不过上面的构造方法中SQLAlchemy采用的列名非常不友好

In [None]:
s.c.keys()

只需要将scalar替换成label就能解决这个问题

In [None]:
scalar = (
    select(
        [
            func.count(addresses.c.id)
        ]
    ).
    where(users.c.id == addresses.c.user_id)
    .label('scalar') #！！
)


s = select(
    [
        users.c.id,
        scalar #!!
    ]
)

print_sql(engine,s)

read_select(engine, s)

如果选择出的结果不是1行1列，上面的方法会报错

In [None]:
scalar = (
    select(
        [
            addresses.c.id
        ]
    ).
    as_scalar() #！
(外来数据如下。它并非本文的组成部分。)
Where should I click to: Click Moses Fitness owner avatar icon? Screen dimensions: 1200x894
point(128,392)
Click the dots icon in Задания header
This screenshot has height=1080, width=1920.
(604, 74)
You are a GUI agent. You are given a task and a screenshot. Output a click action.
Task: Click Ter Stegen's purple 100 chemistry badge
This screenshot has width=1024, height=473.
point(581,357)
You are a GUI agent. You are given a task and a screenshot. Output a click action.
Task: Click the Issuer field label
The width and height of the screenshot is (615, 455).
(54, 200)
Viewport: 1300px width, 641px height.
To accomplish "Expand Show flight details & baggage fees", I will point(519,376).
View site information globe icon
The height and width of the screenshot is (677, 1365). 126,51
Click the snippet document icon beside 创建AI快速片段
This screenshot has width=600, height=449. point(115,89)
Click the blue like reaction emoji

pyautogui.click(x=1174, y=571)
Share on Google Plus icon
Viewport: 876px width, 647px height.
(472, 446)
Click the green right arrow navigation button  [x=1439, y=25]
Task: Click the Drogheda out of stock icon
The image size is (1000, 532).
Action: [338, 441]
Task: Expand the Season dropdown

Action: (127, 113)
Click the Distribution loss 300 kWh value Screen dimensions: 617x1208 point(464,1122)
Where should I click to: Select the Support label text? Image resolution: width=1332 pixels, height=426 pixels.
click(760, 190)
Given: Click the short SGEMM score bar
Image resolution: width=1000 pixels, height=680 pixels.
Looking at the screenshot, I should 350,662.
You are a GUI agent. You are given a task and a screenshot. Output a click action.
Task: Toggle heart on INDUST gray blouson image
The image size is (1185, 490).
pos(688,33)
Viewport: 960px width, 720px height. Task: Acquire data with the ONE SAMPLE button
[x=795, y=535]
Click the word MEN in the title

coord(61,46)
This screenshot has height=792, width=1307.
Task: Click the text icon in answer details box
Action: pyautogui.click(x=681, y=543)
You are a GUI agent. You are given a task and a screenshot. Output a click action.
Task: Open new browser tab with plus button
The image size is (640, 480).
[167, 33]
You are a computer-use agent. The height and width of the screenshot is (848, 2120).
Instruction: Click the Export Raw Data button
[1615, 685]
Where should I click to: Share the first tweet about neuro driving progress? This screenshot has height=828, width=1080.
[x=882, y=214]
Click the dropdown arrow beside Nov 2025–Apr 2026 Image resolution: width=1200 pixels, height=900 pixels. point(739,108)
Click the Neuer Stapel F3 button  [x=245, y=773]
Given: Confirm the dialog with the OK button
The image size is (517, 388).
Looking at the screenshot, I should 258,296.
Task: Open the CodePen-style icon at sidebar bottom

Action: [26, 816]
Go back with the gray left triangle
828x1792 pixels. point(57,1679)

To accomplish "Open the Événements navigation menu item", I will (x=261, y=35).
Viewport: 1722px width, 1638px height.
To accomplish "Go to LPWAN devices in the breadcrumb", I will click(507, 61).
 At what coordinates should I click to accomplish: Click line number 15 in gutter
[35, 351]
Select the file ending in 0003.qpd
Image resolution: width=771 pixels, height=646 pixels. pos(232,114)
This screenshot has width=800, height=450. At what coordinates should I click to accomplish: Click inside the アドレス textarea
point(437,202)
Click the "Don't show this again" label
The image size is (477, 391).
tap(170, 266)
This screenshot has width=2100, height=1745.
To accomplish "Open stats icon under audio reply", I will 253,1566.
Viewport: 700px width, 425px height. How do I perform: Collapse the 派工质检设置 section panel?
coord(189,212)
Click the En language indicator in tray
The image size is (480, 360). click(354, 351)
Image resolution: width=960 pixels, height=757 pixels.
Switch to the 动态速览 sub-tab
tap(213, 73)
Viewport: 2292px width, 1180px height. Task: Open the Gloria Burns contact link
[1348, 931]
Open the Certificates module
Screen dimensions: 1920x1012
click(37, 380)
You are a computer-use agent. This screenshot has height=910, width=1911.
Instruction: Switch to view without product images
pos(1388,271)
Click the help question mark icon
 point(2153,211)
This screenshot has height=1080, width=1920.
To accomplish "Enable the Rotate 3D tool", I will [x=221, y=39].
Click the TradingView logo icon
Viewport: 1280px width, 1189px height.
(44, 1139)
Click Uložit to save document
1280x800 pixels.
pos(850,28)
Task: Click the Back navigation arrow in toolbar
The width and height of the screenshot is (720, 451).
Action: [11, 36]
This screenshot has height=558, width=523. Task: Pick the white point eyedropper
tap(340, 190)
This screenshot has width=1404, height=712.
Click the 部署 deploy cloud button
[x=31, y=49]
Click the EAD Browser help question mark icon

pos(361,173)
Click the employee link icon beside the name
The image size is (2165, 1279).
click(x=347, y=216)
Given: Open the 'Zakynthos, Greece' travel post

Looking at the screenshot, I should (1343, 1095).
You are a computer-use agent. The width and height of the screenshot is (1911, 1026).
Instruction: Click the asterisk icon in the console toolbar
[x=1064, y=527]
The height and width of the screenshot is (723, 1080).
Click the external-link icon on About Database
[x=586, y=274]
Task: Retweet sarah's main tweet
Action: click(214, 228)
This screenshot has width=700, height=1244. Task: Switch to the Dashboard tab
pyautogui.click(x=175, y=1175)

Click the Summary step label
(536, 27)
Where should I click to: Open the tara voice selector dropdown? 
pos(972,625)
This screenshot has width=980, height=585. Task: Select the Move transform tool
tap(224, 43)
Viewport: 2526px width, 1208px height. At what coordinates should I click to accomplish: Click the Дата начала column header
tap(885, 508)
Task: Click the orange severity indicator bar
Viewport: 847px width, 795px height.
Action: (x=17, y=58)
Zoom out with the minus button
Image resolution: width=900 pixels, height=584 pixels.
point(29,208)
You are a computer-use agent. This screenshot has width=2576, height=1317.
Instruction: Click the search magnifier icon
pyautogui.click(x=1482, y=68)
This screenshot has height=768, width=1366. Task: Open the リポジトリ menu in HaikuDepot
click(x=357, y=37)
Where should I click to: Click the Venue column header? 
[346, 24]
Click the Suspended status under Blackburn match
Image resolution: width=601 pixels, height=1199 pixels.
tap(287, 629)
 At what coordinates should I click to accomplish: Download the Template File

！
)

print_sql(engine,s1)

s = select(
    [
        users.c.id,
        scalar #!!
    ]
)

print_sql(engine,s)

try:
    read_select(engine, s)
except Exception as e:
    print(type(e),e)

这里可以注意到,尽管定义s1的时候，定义了label,但是没有被SQLAlchemy正确的识别。可以在应用一次label解决这个问题。

In [None]:
s = select(
    [
        users.c.id,
        s1.label('scalar') #!!
    ]
)


print_sql(engine,s)

read_select(engine,s)


s2作为Column使用的话，尽管不会报错，但是编译出的语句是错误的。

In [None]:
s = select(
    [
        users.c.id,
        s2 #!!
    ]
)

print_sql(engine,s)

read_select(engine,s)


**提醒**

上面的多个例子都显示，两个Object编译出的SQL一样，并不代表两个Object的行为会一致。因此出现意外结果的时候，不能光检查编译出的SQL语句是否合理。

## Correlated query

上面的例子中，读者可能会疑问,最终编译后出现的SQL语句中,子查询中并没有出现users,为何能够顺利的被执行?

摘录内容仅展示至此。